Investigation of Transcription Factor Binding Sequences and Target Genes using Protein Binding Microarrays
This thesis describes the investigation of binding rules and DNA binding sequences for several transcription factors (TFs). We develop Protein Binding Microarrays (PBMs) to study the interactions between TFs and in vitro and we use a support vector machine (SVM) algorithm to capture these interactions in silico. We then apply this methodology to study the binding of TFs to promoters and repetitive sequences in a genomewide fashion.
In Chapter 2, we thoroughly investigate HNF4α DNA binding interactions using PBMs. We investigate binding specificities for various isoforms and species of HNF4α. We then use PBMs to rank ~ 4,000 HNF4α binding sequences in order of binding affinity. Using this training set we identify/predict novel HNF4α binding sequences and rules, and from these rules we generate a model for HNF4α binding. We then use this large dataset, in combination with ChIP-on-chip and RNAi followed by an expression profiling to identify hundreds of novel HNF4α direct target genes.
In Chapter 3, we identify HNF4α association with Alu repeats, a novel finding. We investigate HNF4α binding to Alu sequences in in vitro and in vivo in the promoters of HNF4alpha-regulated genes, and thus reveal a novel association between HNF4α and Alu repeats.
Finally in Chapter 4, we leverage the PBM technology to investigate the binding properties of transcription factors COUP-TF2 and TCF-1. We identify many sequences that bind both HNF4αand TCF-1 and those bind both HNF4α and COUP-TF2. This finding suggests competition between these TFs on the promoters of their target genes. Additionally, we investigate the effect of coregulator PGCα and the effect of the endogenous ligand linoleic acid HNF4α DNA binding.

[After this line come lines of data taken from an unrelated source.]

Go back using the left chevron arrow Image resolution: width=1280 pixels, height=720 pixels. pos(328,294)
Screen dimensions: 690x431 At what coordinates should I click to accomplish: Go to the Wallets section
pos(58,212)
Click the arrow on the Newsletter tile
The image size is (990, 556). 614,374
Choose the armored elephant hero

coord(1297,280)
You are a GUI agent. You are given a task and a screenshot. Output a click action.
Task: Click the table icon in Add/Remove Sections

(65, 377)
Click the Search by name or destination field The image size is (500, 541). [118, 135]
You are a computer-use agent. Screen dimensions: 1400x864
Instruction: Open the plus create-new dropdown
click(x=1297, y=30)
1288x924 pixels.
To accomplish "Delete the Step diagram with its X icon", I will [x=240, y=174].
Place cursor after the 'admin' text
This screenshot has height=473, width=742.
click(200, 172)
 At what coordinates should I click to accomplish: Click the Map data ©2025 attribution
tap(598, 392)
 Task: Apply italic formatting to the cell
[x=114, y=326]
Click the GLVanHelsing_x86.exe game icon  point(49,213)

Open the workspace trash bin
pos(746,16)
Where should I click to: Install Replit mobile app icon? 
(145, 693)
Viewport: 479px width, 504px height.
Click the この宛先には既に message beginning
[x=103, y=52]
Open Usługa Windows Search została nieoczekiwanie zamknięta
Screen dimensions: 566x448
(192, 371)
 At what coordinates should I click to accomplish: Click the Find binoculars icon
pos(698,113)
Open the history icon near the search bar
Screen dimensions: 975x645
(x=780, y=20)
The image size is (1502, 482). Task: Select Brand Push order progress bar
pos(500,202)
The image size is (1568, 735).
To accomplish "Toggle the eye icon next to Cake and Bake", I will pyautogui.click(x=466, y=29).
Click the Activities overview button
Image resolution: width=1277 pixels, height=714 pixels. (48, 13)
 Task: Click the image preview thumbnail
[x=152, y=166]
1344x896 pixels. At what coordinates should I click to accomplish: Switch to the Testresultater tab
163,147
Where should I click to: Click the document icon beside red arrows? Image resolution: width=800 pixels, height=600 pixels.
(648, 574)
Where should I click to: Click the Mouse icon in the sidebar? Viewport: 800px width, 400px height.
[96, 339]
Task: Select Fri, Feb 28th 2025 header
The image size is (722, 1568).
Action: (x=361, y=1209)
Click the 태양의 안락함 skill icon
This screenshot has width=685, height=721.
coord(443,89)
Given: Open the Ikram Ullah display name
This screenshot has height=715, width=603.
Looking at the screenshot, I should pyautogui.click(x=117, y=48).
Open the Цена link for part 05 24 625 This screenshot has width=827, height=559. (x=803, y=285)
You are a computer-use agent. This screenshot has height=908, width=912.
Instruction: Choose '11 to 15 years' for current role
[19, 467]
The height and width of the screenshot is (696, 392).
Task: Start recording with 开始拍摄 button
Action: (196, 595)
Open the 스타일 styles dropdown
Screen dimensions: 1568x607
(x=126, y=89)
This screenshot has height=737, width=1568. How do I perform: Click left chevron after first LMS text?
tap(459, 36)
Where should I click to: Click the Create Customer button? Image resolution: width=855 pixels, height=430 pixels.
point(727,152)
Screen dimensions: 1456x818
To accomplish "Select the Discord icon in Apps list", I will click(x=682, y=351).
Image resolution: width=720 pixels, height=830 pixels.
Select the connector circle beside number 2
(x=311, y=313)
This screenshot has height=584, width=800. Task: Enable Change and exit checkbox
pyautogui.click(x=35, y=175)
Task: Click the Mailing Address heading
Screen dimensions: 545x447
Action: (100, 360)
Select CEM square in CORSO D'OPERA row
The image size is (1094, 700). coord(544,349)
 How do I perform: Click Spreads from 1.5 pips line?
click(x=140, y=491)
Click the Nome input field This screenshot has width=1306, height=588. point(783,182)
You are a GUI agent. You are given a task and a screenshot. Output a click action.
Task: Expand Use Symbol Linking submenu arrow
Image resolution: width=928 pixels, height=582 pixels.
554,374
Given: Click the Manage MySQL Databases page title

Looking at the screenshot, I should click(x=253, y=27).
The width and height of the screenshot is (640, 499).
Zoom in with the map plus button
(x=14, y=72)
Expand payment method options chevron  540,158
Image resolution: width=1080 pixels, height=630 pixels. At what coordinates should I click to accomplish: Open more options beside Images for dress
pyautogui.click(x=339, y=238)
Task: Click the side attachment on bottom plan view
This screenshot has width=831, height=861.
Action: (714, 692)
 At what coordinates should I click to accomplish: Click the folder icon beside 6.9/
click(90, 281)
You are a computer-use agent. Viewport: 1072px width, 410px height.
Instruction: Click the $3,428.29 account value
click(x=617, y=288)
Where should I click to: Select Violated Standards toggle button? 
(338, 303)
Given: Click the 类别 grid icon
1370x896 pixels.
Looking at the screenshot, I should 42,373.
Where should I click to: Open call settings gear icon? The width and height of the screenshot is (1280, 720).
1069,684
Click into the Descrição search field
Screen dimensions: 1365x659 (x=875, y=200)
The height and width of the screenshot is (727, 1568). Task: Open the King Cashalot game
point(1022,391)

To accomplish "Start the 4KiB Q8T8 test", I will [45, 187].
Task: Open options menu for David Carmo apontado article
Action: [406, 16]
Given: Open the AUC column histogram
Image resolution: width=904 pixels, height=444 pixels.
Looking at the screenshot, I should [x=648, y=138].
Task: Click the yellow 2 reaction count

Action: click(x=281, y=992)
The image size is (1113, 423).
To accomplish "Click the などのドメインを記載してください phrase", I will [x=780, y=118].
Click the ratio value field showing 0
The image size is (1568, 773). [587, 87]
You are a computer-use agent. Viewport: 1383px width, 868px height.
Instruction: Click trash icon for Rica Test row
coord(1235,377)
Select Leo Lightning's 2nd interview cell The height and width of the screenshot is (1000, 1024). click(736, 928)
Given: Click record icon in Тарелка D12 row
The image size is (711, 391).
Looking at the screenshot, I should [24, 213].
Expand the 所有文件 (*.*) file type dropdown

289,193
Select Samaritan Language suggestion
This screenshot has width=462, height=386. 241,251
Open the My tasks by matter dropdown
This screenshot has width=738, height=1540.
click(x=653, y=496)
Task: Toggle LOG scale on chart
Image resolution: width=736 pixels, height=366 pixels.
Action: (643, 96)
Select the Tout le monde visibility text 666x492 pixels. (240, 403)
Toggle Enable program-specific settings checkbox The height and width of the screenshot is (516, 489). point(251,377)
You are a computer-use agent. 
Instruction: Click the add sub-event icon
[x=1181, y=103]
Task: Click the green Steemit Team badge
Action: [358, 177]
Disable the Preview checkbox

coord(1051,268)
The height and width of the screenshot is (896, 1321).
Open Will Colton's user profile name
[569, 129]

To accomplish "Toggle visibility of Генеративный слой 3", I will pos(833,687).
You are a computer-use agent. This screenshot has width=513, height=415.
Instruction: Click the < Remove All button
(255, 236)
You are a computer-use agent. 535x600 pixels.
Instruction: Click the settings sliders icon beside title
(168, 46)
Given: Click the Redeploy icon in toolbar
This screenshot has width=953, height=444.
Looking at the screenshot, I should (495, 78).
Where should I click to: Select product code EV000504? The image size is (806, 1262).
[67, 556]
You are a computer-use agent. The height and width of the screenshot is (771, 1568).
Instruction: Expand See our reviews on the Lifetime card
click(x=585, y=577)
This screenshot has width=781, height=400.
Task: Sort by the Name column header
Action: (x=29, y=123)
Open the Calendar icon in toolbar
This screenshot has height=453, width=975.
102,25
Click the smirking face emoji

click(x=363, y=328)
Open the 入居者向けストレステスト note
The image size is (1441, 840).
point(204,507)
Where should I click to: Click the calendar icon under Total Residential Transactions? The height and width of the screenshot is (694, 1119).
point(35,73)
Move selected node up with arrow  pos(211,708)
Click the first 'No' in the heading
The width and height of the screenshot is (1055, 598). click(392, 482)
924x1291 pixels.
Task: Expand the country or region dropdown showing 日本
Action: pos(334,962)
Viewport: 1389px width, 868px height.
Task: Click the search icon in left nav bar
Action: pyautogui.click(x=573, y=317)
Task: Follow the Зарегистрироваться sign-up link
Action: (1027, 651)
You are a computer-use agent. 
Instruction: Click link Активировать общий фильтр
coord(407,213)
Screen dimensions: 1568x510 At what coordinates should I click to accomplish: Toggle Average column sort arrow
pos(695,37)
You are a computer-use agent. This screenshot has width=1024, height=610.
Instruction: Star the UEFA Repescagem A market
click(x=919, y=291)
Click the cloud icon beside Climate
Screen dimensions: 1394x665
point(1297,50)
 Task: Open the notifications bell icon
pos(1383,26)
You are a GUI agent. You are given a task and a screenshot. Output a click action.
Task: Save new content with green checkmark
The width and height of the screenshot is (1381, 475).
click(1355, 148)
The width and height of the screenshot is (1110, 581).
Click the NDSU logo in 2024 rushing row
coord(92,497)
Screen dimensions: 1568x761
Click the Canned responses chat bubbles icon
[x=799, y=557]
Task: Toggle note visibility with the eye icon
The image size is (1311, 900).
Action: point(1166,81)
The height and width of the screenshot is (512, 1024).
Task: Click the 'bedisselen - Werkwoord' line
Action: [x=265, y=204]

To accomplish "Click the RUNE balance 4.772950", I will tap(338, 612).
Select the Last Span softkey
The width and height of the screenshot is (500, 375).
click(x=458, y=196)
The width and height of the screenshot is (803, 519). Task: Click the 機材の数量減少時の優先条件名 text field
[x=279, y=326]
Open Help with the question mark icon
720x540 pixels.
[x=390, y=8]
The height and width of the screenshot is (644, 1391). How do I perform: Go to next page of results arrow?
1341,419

This study significantly advances our knowledge of binding sequences, binding motifs, target genes, and transcriptional regulation for several transcription factors, HNF4α, COUP-TF2 and TCF-1. It also sheds light on evolution of HNF4α binding sequences through Alu repetitive elements. It suggests a strong framework for comprehensive investigation of transcriptional regulation in mammalian systems for other transcription factors.